** Start of Listed entries **

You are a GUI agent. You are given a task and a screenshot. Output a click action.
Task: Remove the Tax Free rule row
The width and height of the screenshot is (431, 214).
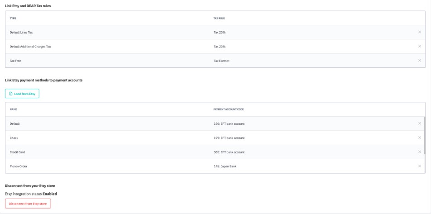419,61
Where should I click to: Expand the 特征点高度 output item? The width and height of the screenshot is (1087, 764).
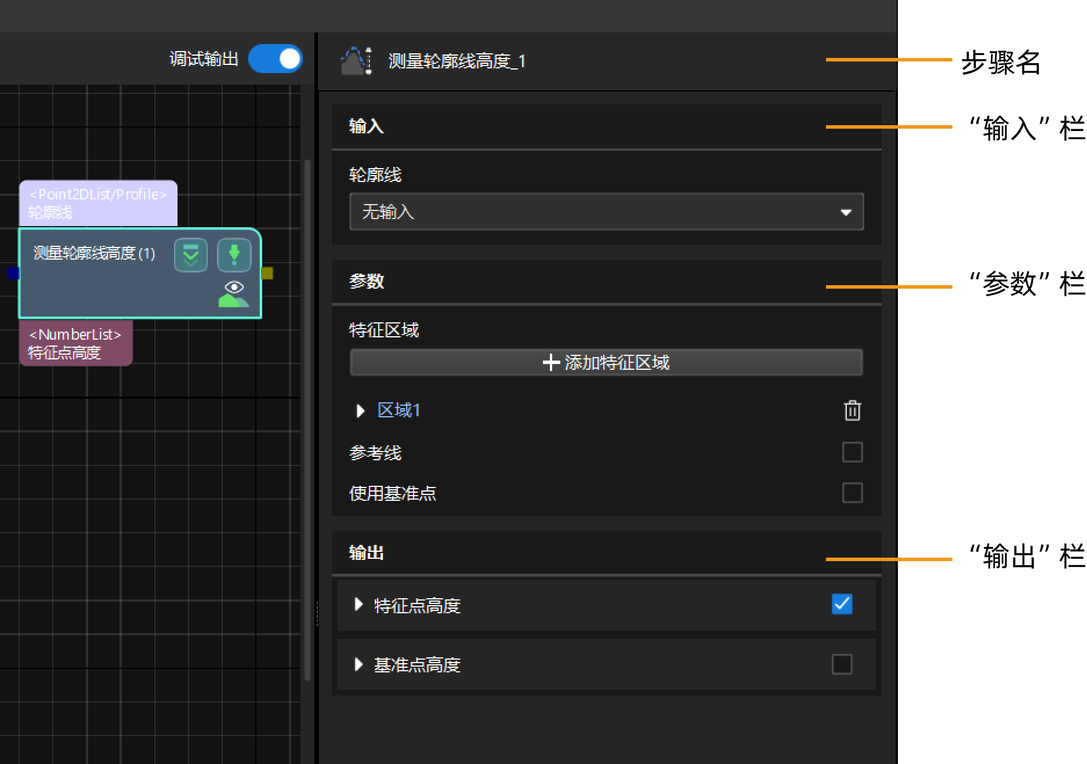358,605
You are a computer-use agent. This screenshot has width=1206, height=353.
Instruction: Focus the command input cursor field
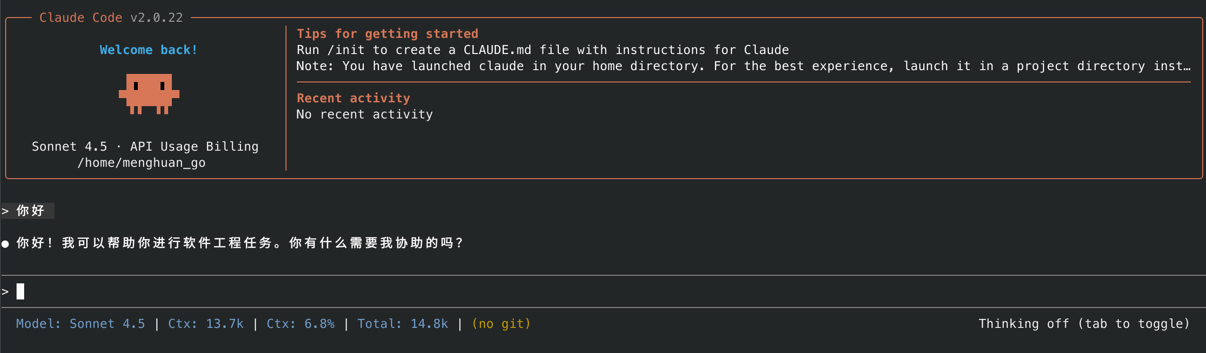[x=603, y=291]
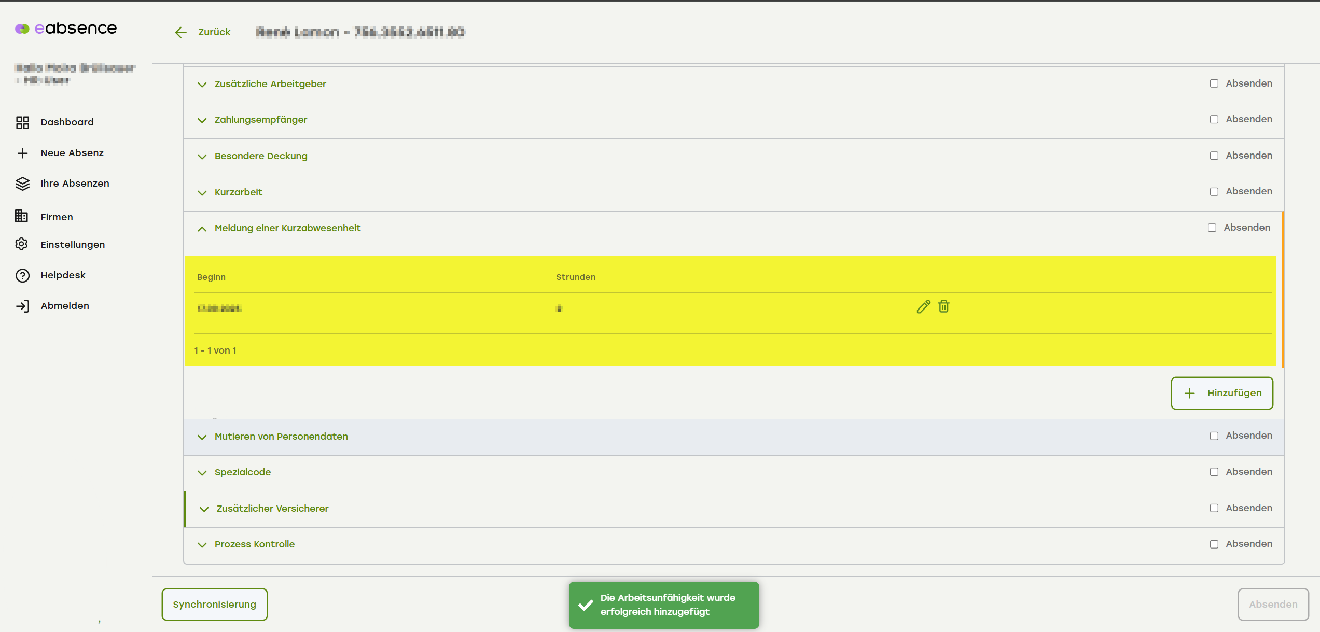Check Absenden box for Kurzarbeit row
The width and height of the screenshot is (1320, 632).
point(1214,192)
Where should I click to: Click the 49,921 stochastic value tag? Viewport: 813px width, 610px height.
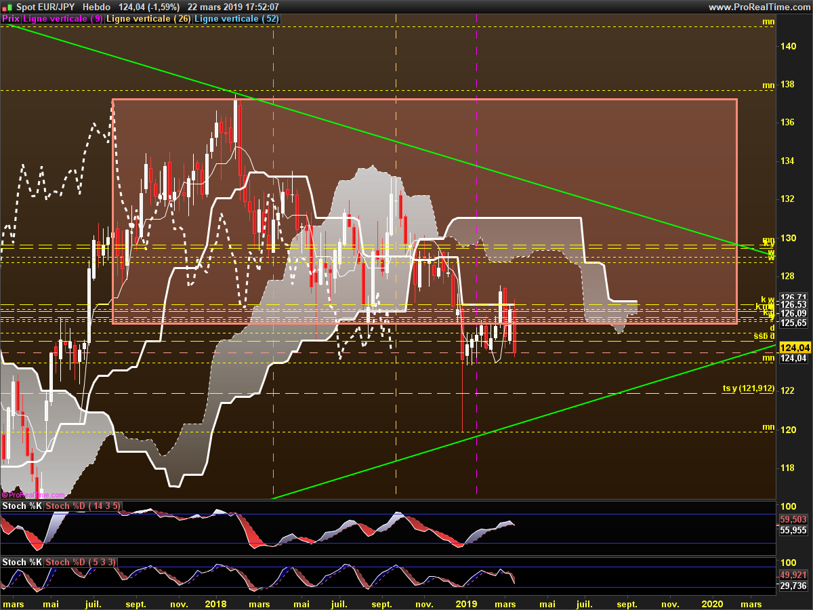pyautogui.click(x=793, y=575)
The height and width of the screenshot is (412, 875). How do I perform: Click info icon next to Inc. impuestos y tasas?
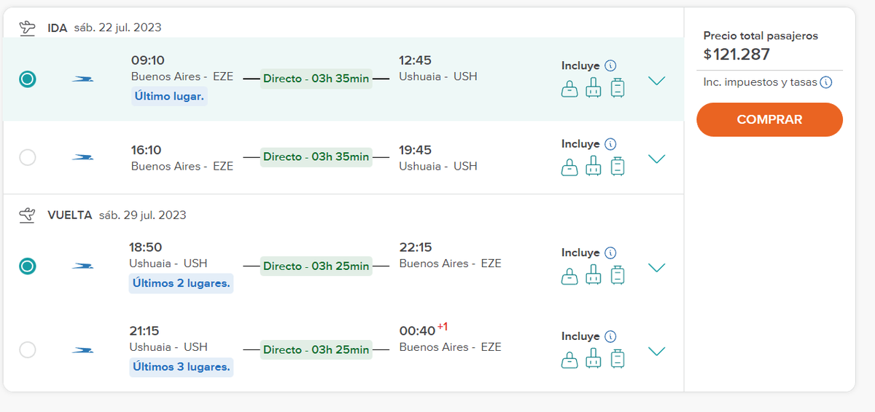pos(826,82)
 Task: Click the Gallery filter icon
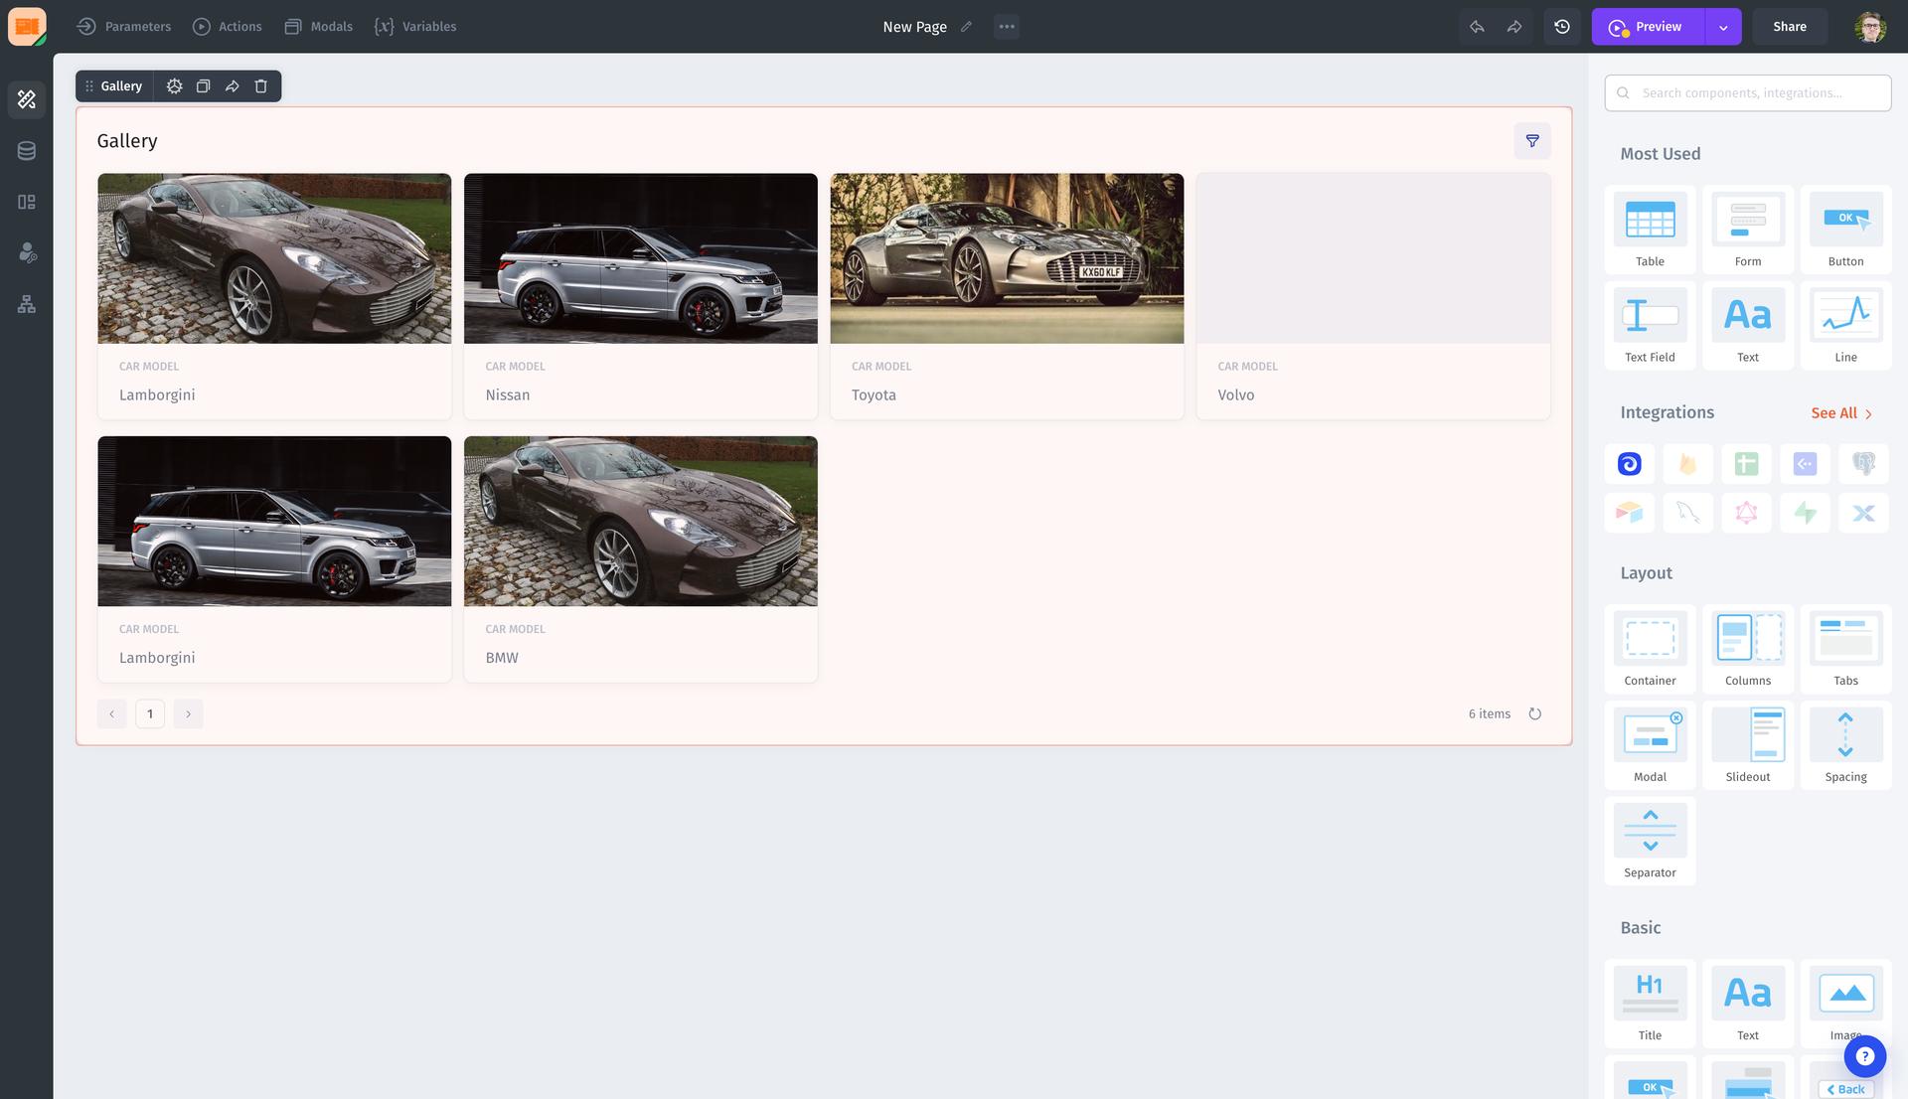click(x=1531, y=141)
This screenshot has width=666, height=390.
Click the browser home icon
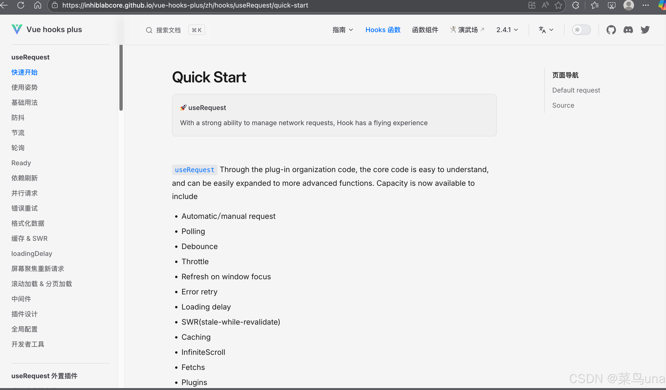tap(38, 5)
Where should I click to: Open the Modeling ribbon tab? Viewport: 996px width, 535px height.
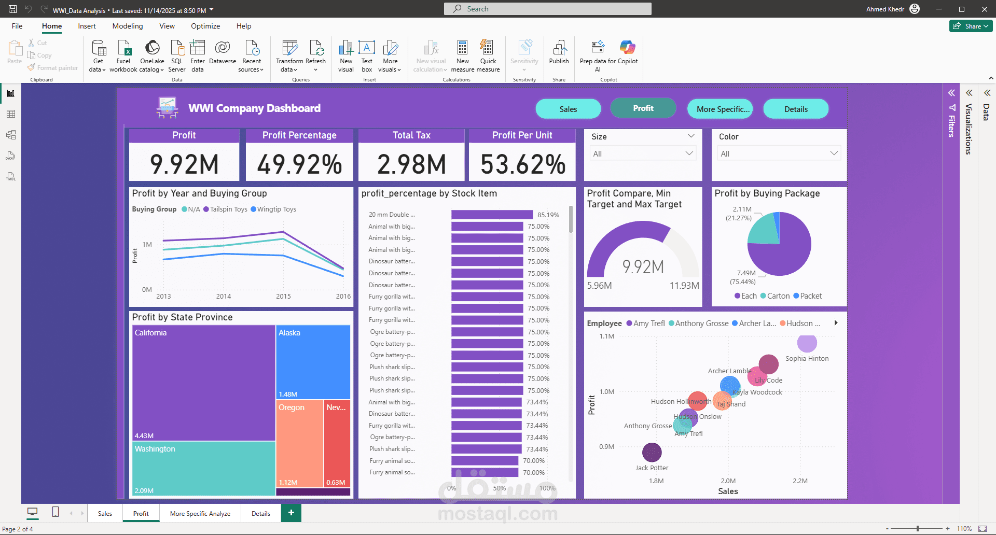[128, 26]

** End of Listed entries **

▸ **Aim**: Can you return every entry above word for word, with the pictures left out?

▸ **Answer to this task**:
You are a GUI agent. You are given a task and a screenshot. Output a click action.
Task: Remove the Tax Free rule row
The width and height of the screenshot is (431, 214).
419,61
Where should I click to: Expand the 特征点高度 output item? The width and height of the screenshot is (1087, 764).
358,605
You are a computer-use agent. This screenshot has width=1206, height=353.
Instruction: Focus the command input cursor field
[x=603, y=291]
Check Absenden box for Kurzarbeit row
The width and height of the screenshot is (1320, 632).
point(1214,192)
Where should I click to: Click the 49,921 stochastic value tag? Viewport: 813px width, 610px height.
pyautogui.click(x=793, y=575)
The height and width of the screenshot is (412, 875). How do I perform: Click info icon next to Inc. impuestos y tasas?
pos(826,82)
 Task: Click the Gallery filter icon
click(x=1531, y=141)
This screenshot has width=666, height=390.
Click the browser home icon
tap(38, 5)
Where should I click to: Open the Modeling ribbon tab? Viewport: 996px width, 535px height.
[128, 26]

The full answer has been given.